Stoiber will gegen Eichels Etat im Bundesrat Einspruch einlegen – der frühere SPD-Chef hat ihm das vorgemacht

Edmund Stoiber, das ist bekannt, hält wenig vom Zahlenwerk des Bundesfinanzministers. Wenn Bayerns Ministerpräsident auf Hans Eichels Haushalt für 2004 zu sprechen kommt, dann können die Superlative gar nicht negativ genug sein. Eichels Etat wird so zum „Betrugsmanöver im großen Stil“, voll mit Luftbuchungen in zweistelliger Milliardenhöhe, wie Stoiber der „Welt am Sonntag“ sagte. Defizite der Bundesanstalt für Arbeit seien nicht in den Haushalt eingebucht, die Einsparungen durch die Hartz-Reformen am Arbeitsmarkt zu optimistisch ausgefallen. Eichel werde auch nicht 2,1 Milliarden Euro mehr einnehmen durch die Rückflüsse von Schwarzgeld wegen der Steueramnestie. Zwei Prozent Wachstum wird es laut Stoiber auch nicht geben, also sind für Stoiber die Grunddaten des Haushalts unrealistisch.

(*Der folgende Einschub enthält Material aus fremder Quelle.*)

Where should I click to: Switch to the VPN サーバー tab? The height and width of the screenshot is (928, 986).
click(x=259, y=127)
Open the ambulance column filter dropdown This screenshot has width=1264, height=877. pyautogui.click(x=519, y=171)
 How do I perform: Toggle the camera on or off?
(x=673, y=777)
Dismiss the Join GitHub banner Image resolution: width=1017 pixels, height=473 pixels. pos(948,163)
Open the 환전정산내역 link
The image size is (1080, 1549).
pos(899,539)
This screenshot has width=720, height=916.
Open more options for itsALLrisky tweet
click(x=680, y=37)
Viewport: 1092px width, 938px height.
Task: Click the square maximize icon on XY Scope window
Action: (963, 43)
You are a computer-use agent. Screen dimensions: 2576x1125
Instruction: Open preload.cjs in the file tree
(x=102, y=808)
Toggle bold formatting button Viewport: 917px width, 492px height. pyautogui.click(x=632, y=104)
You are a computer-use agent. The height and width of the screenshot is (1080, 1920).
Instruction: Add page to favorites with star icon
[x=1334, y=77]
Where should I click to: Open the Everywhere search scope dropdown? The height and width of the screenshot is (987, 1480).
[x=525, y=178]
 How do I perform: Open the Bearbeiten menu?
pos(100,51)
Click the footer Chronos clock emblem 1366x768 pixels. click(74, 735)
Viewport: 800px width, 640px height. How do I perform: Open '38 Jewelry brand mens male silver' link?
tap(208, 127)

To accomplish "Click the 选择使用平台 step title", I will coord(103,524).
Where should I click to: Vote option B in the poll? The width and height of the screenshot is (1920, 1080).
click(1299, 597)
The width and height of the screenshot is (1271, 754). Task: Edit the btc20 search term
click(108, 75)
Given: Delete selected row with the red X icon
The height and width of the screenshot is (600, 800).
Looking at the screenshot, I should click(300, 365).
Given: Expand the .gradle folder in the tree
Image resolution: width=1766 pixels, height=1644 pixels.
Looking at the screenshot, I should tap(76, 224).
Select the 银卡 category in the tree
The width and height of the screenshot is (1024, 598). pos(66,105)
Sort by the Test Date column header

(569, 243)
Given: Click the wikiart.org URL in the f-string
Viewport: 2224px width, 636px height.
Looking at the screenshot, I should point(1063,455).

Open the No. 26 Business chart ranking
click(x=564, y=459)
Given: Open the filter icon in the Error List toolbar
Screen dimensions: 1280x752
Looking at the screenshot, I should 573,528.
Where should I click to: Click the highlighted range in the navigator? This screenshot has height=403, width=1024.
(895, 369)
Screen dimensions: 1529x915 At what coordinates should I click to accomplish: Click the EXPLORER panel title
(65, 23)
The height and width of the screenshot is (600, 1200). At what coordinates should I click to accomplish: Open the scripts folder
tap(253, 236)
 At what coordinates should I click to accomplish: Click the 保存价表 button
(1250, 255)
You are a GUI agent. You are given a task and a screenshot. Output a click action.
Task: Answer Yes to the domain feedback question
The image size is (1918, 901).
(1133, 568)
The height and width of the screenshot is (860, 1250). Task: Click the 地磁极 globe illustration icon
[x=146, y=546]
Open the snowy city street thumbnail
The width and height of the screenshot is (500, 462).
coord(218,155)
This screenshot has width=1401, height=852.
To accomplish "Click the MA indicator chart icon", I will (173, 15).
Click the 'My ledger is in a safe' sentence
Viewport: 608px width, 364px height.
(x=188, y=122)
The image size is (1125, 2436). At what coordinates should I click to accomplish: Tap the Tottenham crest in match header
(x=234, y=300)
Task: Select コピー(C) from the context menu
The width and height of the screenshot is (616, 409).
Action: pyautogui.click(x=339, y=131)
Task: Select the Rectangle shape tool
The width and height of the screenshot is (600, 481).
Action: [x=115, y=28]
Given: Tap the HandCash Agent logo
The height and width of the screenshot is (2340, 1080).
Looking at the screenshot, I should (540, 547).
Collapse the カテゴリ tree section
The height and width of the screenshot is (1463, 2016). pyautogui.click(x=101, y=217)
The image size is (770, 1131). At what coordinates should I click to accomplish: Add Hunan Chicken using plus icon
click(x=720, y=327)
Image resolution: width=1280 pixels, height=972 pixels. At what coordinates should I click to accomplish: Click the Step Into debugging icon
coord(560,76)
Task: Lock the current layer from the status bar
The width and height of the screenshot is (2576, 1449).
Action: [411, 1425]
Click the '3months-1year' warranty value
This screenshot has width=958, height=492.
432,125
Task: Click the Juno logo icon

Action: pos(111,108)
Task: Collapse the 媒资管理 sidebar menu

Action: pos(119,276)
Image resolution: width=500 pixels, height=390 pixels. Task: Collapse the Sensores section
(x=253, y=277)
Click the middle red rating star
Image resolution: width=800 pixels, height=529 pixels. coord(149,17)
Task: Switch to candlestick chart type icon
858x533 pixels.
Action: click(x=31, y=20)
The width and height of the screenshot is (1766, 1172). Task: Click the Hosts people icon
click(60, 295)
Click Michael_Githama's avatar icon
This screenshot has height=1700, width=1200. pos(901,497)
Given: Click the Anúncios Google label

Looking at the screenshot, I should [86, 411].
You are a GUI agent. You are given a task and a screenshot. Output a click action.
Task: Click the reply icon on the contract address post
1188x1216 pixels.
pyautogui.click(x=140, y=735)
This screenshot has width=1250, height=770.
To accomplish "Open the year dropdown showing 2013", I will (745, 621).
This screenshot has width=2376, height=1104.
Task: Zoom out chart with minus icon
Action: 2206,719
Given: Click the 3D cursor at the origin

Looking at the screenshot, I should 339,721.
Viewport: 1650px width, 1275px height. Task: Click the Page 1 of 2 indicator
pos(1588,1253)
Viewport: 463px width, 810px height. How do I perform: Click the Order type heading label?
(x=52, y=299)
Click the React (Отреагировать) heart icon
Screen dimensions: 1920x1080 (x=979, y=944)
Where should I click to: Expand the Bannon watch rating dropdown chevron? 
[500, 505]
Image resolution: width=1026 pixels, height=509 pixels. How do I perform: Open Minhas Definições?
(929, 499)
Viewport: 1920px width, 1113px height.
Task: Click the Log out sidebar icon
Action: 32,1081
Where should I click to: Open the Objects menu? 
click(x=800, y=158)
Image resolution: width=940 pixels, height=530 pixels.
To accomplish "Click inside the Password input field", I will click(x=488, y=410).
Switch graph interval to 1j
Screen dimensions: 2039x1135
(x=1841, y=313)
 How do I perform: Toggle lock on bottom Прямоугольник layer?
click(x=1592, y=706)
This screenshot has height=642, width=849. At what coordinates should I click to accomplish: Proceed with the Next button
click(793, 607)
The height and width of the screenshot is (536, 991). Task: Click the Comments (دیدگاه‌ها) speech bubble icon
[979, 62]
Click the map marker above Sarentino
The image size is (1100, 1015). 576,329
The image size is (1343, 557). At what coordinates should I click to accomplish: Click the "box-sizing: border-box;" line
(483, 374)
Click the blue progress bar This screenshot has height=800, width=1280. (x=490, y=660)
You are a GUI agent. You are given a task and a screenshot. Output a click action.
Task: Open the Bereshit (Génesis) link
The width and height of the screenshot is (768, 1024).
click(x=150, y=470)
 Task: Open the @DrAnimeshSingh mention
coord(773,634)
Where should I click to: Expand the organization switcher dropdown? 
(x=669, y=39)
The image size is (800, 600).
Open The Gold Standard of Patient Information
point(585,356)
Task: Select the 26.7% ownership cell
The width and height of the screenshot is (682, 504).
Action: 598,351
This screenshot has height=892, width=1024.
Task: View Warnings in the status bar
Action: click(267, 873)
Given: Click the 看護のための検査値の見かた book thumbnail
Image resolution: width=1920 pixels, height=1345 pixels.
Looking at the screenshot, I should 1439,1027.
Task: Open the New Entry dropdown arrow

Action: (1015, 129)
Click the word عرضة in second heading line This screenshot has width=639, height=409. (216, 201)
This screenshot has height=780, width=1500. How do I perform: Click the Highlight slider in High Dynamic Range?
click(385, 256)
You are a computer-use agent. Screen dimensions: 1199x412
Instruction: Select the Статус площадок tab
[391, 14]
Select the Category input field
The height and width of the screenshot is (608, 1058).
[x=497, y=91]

Und weil das so ist, und weil die Union eine klare Mehrheit im Bundesrat hat, greift Stoiber tief in die Gerätekiste der Opposition: „Ich schließe keineswegs aus, dass wegen des bisher nie da gewesenen Ausmaßes an Unseriosität im Bundeshaushalt und den negativen Auswirkungen für die gesamte Bundesrepublik Deutschland erstmals in der Geschichte des Landes der Bundesrat Einspruch gegen den Bundeshaushalt einlegen wird.“

Doch hier irrt der CSU-Chef. Die Premiere hat schon stattgefunden. Der Regisseur dieser Erstaufführung hieß Oskar Lafontaine. Der damalige SPD-Ministerpräsident des Saarlandes nutzte die Länderkammer 1995, um die schwarz-gelbe Koalition unter Kanzler Helmut Kohl in Bedrängnis zu bringen und deutlich zu machen, dass der SPD die Regierungslinie nicht passte. Kohls Mehrheit im Bundestag war damals etwa so knapp wie die von Gerhard Schröder heute.

Am 28. April 1995 wies die damals stattliche SPD-Mehrheit im Bundesrat den Etat des Finanzministers Theo Waigel (CSU) für 1995 zurück und rief zunächst den Vermittlungsausschuss an (wegen der Wahl 1994 hatte sich das Gesetzgebungsverfahren verzögert). Das Vermittlungsergebnis wurde dann im Mai vom Bundestag mit seiner schwarz-gelben Mehrheit überstimmt. Am 3. Juni legte darauf der Bundesrat Einspruch ein, der vom Bundestag am selben Tag zurückgewiesen wurde. Der Haushalt wurde unverändert umgesetzt. Denn verhindern kann der Bundesrat einen Bundesetat nicht, weil er nicht zustimmungspflichtig ist. Allerdings verzögerte sich die Gesetzgebung um einige Monate, Waigel musste zur vorläufigen Haushaltsführung greifen, die den finanzpolitischen Spielraum einschränkt.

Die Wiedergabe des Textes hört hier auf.